Memex(RL):基于索引化经验记忆的长周期大语言模型智能体规模化研究
Memex(RL): Scaling Long-Horizon LLM Agents via Indexed Experience Memory
March 4, 2026
作者: Zhenting Wang, Huancheng Chen, Jiayun Wang, Wei Wei
cs.AI
摘要
大型语言模型(LLM)智能体在执行长周期任务时,根本上受限于有限的上下文窗口。随着任务轨迹增长,在上下文中保留工具输出和中间推理过程很快变得不可行:工作上下文会变得过长,最终超出上下文预算,即使早期证据仍然存在,其使用难度也会增加。现有解决方案通常通过截断或运行摘要来缩短上下文,但这些方法本质上是信息有损的,因为它们会压缩或丢弃原始证据。我们提出Memex——一种索引化经验记忆机制,它能在不丢弃证据的前提下压缩上下文。Memex通过简洁的结构化摘要和稳定索引维持紧凑的工作上下文,同时将完整保真的底层交互存储于外部经验数据库中的对应索引下。智能体可随时根据当前子目标解引用索引,精确恢复所需的过往证据。我们通过强化学习框架MemexRL优化读写行为,在上下文预算约束下采用针对索引记忆的奖励塑形策略,使智能体自主学习摘要生成、归档内容、索引方式及检索时机。相较于仅依赖摘要的方法,这种记忆机制能显著降低长周期任务中的信息损耗。我们进一步通过理论分析表明,Memex循环在保持解引用操作有界的前提下,能够维持决策质量,同时确保有效上下文计算量随历史增长保持有界。

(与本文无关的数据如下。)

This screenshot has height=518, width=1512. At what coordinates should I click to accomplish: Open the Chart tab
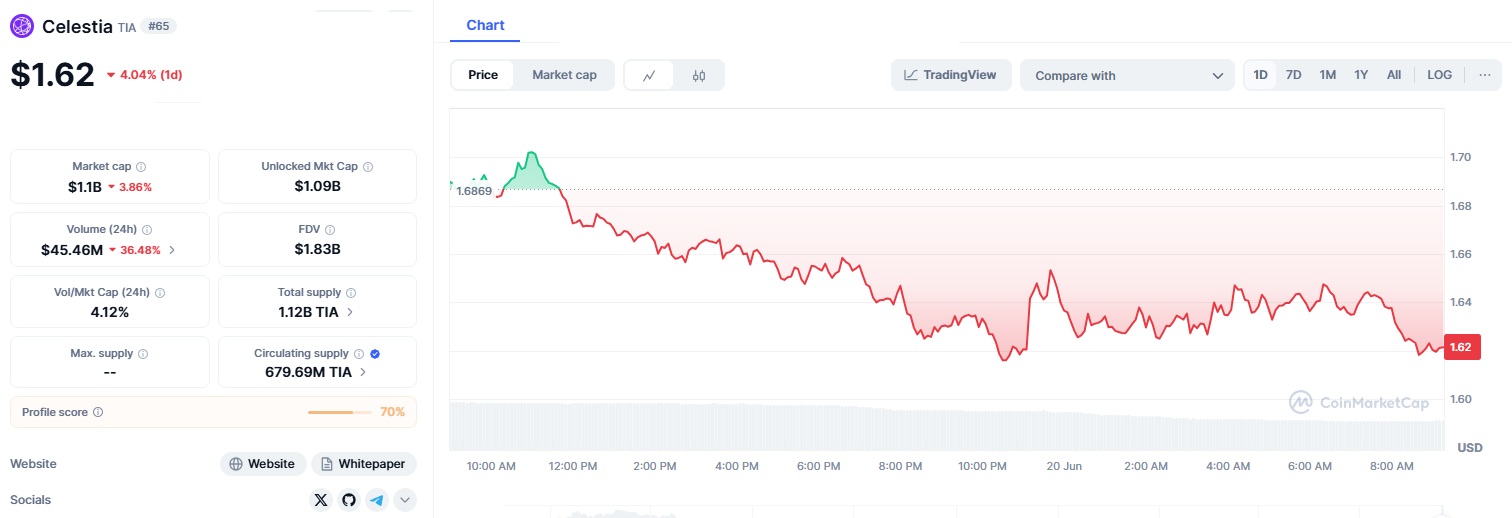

实证研究表明,在复杂长周期任务中,经MemexRL训练的Memex智能体能以显著更小的工作上下文实现更高的任务成功率。
English
Large language model (LLM) agents are fundamentally bottlenecked by finite context windows on long-horizon tasks. As trajectories grow, retaining tool outputs and intermediate reasoning in-context quickly becomes infeasible: the working context becomes prohibitively long, eventually exceeds the context budget, and makes distant evidence harder to use even when it is still present. Existing solutions typically shorten context through truncation or running summaries, but these methods are fundamentally lossy because they compress or discard past evidence itself. We introduce Memex, an indexed experience memory mechanism that instead compresses context without discarding evidence. Memex maintains a compact working context consisting of concise structured summaries and stable indices, while storing full-fidelity underlying interactions in an external experience database under those indices. The agent can then decide when to dereference an index and recover the exact past evidence needed for the current subgoal. We optimize both write and read behaviors with our reinforcement learning framework MemexRL, using reward shaping tailored to indexed memory usage under a context budget, so the agent learns what to summarize, what to archive, how to index it, and when to retrieve it. This yields a substantially less lossy form of long-horizon memory than summary-only approaches. We further provide a theoretical analysis showing the potential of the Memex loop to preserve decision quality with bounded dereferencing while keeping effective in-context computation bounded as history grows. Empirically, on challenging long-horizon tasks, Memex agent trained with MemexRL improves task success while using a significantly smaller working context.